## Excerpted passage
[Start of section]


  • p3orion
    "The Artemis 2 crew will include Christina Koch and Black astronaut Victor Glover, providing more equitable representation than Apollo did across all of its missions."

    Quit implying racism and sexism in the early years of NASA! The early astronauts equitably "represented" ALL Americans, not just those they physically resembled. Every one of them had to meet the qualifications that had been established for Mercury, Gemini, and Apollo, among which were a minimum number of hours of piloting time in high-performance military jet aircraft. There were few African-Americans who met those minimums (whether THAT was due to MILITARY racism is an arguable point) and NO women at all!

    Ed Dwight was one black Air Force officer who was hand-picked to be an astronaut, but his selection by Bobby Kennedy was rightly seen as a publicity stunt, since he had minimal flight time, and so was objectively less-qualified than anyone who had to that point been selected as an astronaut (as well as many applicants who had NOT been selected.) A better-qualified (or actually qualified) black pilot was Robert Lawrence Jr. An experienced test pilot with more than 2000 hours of jet time, he was selected as America's first black astronaut for the Air Force MOL program. When MOL was cancelled, he would no doubt have joined NASA in its Group 7 class with the other MOL astronauts, but died in the crash of an F-104.

[End of section]

Please carry on the comment above about race, gender, and early NASA astronaut selection, starting right after its last sentence.

## Information given
[Start of section]

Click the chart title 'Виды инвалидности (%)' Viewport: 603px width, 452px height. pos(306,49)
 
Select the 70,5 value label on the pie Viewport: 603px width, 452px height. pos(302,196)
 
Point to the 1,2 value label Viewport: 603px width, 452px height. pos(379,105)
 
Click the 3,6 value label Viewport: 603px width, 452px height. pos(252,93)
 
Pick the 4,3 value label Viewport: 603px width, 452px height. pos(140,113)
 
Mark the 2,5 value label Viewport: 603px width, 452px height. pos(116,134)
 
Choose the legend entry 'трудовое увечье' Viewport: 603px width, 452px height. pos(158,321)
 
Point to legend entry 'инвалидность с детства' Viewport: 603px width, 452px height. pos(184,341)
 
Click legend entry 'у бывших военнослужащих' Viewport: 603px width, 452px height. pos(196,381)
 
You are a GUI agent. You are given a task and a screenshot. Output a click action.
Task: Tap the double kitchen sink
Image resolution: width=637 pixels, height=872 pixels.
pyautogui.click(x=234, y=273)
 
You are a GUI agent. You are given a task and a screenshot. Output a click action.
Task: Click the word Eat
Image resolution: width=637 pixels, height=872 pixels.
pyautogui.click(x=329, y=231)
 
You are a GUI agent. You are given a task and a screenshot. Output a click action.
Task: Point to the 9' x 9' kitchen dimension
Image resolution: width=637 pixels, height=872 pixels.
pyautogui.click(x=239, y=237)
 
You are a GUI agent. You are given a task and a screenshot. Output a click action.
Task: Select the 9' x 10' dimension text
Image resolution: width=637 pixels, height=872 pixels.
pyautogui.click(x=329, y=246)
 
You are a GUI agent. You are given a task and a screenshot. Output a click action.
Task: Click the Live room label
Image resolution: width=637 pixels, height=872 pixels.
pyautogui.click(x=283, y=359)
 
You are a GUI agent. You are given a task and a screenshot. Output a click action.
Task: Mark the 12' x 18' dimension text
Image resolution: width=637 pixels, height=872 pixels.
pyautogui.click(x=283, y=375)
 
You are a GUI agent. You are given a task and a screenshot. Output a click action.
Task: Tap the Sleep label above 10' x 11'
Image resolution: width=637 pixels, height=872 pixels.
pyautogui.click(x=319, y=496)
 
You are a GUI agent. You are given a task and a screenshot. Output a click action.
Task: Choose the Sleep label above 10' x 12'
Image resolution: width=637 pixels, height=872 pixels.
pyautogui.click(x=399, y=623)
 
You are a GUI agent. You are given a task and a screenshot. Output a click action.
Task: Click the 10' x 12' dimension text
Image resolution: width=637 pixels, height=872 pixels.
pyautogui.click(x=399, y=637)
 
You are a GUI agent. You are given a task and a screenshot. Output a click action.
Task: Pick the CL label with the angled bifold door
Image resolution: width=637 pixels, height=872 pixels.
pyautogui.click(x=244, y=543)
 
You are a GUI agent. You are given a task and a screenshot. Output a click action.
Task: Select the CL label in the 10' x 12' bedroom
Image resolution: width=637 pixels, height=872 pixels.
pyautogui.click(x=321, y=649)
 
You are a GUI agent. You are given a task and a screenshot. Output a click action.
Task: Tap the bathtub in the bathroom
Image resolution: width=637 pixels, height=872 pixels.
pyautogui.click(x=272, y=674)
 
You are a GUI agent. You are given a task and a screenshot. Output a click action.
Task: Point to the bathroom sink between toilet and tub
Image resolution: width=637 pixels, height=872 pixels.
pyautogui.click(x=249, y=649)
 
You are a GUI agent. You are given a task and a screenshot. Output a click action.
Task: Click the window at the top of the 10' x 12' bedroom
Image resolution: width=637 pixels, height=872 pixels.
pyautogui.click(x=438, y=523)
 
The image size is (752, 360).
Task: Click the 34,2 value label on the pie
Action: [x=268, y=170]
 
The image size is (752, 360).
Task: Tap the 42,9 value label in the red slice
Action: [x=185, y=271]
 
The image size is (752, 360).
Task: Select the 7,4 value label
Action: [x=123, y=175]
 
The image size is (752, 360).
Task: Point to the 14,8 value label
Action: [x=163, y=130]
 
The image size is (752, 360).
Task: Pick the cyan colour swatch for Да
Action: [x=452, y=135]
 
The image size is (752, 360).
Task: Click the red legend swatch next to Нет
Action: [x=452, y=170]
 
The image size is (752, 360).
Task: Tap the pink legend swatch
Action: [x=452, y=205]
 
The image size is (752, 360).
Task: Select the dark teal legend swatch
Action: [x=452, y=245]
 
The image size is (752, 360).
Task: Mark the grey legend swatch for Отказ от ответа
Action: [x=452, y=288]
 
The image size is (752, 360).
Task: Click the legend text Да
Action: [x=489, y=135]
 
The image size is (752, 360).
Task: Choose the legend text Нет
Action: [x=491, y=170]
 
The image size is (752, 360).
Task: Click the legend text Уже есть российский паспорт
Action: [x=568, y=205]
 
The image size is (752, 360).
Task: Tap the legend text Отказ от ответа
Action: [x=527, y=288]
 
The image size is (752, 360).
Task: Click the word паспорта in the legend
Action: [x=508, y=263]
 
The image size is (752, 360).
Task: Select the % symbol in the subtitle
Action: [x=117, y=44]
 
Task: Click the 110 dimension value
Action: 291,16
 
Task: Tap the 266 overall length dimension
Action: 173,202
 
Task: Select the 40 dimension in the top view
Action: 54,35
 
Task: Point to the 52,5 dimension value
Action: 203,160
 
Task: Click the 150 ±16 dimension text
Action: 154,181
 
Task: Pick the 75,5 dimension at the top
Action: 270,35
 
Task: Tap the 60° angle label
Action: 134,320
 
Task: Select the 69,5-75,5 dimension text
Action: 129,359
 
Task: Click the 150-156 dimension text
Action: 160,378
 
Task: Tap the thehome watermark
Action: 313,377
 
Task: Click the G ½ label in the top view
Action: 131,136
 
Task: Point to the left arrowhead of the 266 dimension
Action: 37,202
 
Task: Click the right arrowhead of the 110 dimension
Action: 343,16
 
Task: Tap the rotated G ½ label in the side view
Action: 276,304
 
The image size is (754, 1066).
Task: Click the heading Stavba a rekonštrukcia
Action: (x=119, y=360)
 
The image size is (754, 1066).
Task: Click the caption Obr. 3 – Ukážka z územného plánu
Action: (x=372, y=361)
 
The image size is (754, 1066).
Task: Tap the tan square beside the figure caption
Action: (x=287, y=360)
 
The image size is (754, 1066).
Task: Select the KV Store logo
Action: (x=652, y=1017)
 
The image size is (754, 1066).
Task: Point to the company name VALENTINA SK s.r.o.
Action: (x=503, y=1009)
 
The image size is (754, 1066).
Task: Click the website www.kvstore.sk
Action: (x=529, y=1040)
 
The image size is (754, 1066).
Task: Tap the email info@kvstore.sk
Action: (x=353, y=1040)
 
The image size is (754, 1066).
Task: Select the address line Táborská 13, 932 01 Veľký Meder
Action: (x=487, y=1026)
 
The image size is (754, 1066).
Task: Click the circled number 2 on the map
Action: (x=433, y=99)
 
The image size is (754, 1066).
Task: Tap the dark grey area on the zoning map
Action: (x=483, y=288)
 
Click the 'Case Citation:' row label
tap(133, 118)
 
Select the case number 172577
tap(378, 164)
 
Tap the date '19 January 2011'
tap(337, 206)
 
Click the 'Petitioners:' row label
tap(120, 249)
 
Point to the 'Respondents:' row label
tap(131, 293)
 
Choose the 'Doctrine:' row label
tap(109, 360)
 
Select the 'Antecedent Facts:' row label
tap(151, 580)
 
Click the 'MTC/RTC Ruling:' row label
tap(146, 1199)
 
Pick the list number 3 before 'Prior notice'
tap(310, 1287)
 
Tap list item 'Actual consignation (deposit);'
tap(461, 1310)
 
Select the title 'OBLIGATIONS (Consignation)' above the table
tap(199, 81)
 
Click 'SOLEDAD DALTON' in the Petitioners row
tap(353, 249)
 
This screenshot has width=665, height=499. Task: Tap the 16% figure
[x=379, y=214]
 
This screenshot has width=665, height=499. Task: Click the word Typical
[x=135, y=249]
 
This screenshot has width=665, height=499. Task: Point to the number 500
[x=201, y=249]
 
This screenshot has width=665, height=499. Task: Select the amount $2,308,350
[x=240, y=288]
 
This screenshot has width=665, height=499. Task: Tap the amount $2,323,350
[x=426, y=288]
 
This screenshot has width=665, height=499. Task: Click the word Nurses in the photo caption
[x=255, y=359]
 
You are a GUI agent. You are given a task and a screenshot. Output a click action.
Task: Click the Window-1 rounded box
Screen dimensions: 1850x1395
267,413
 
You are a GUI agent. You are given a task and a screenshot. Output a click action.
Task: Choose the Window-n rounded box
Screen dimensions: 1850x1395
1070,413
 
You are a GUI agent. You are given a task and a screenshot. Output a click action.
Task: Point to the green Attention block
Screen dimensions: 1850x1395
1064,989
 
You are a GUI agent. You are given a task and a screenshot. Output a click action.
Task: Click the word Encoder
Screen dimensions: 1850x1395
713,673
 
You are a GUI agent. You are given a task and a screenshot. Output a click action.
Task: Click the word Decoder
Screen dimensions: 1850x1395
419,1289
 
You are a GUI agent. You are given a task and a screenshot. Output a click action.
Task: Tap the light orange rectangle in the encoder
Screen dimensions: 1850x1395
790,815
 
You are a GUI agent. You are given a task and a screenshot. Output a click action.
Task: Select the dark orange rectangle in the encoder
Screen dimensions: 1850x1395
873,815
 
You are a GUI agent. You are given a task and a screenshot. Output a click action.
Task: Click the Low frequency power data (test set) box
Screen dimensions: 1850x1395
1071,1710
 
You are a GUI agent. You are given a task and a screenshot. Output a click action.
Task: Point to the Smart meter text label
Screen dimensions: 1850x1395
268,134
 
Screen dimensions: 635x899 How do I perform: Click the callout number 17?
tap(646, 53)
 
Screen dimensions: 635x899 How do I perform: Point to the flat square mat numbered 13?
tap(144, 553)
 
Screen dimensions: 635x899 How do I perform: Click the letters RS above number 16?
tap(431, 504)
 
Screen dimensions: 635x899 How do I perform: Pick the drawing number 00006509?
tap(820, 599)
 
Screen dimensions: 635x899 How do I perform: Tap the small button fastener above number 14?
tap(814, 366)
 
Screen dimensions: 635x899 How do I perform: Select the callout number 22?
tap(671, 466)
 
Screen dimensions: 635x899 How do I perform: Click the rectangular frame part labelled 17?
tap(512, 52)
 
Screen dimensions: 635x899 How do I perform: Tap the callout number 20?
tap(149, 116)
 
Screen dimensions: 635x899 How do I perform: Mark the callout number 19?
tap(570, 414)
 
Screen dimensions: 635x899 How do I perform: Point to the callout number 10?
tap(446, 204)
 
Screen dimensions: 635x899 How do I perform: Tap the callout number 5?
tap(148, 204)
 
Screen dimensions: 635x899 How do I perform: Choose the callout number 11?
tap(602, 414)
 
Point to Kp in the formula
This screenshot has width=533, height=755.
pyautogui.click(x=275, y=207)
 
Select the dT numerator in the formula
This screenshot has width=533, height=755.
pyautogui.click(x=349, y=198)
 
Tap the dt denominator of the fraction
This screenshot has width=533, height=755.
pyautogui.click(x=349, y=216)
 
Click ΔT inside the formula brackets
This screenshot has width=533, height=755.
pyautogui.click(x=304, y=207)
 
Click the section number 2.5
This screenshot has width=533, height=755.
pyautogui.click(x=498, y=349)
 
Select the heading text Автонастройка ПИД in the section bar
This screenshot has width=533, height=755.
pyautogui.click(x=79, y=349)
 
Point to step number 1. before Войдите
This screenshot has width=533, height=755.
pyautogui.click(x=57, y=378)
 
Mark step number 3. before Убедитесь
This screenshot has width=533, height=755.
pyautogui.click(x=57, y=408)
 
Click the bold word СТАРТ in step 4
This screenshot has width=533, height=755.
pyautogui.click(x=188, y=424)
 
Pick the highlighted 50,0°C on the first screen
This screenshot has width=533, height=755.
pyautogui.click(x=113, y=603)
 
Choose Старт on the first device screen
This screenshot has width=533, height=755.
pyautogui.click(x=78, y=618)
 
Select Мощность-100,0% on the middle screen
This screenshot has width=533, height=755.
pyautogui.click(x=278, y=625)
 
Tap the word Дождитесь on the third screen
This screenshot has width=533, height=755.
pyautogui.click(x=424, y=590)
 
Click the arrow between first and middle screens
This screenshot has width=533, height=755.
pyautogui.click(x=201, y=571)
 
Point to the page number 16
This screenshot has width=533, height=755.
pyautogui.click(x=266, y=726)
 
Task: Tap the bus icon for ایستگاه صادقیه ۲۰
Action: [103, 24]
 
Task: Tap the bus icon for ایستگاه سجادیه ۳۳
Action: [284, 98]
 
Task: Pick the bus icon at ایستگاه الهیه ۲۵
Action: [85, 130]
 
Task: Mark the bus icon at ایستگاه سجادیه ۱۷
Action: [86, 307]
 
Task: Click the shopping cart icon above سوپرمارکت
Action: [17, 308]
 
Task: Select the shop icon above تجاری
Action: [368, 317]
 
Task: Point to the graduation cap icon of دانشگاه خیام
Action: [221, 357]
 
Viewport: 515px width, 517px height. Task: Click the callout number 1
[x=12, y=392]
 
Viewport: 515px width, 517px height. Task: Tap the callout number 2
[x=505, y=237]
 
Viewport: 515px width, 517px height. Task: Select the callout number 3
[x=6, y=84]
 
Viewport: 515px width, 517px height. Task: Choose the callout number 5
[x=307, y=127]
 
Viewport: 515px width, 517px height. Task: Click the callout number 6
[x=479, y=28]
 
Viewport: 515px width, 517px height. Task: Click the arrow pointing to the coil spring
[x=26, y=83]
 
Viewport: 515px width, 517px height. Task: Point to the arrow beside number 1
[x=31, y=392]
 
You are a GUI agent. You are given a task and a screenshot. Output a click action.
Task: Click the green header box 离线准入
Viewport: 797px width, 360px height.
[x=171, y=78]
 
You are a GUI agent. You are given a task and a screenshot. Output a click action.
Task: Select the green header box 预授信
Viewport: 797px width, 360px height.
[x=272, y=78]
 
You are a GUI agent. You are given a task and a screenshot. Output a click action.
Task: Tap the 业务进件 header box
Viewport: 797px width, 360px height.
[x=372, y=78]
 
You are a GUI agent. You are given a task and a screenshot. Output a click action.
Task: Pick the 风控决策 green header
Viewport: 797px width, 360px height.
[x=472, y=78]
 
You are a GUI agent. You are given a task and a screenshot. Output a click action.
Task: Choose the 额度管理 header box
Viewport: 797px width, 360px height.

[End of section]

## Output of the task
    Until the late 1970s, there were NO female military pilots with experience in high performance jets; Jerrie Cobb, the MOST experienced pilot of the so-called "Mercury 13" women, had ZERO jet time. (Yes, this disparate treatment by the U.S. military prevented women from being qualified for selection as astronauts, but it also prevented any women from being shot down in combat, which was seen as a good thing in those ignorant days.)

    The current obsession with "intersectionality" leads to notice of "the first lesbian Navaho Mormon astronaut" as some kind of historic achievement, only to be forgotten in the later glare of the historic flight of "the first LEFT-HANDED lesbian Navaho Mormon astronaut." Such foolishness simply raises suspicions of whether the person was selected BECAUSE of those characteristics, rather than relevant qualifications. With a large pool of qualified applicants of all races, both men and women (and with qualifications less limiting than in those early days; see for example Chista McAuliffe) these days it can be assumed that anyone selected for a mission is qualified, but whether they are the MOST qualified among the whole astronaut corps is at least an open question.

    Was there ANY doubt that there would be at least one woman and one minority astronaut selected for Artemis 2? If there was no obsession with their race and sex, it would be ASSUMED that these are the four MOST-qualified astronauts. But the concentration on stupid and irrelevant physical details ("first woman", "first black", "first Canadian", "first left-handed lesbian Navaho Mormon") calls that excellence into question, and is an insult to the hard work and excellence of ALL of them, even (or especially) those who do fit into some woke "intersectionality" pigeonhole.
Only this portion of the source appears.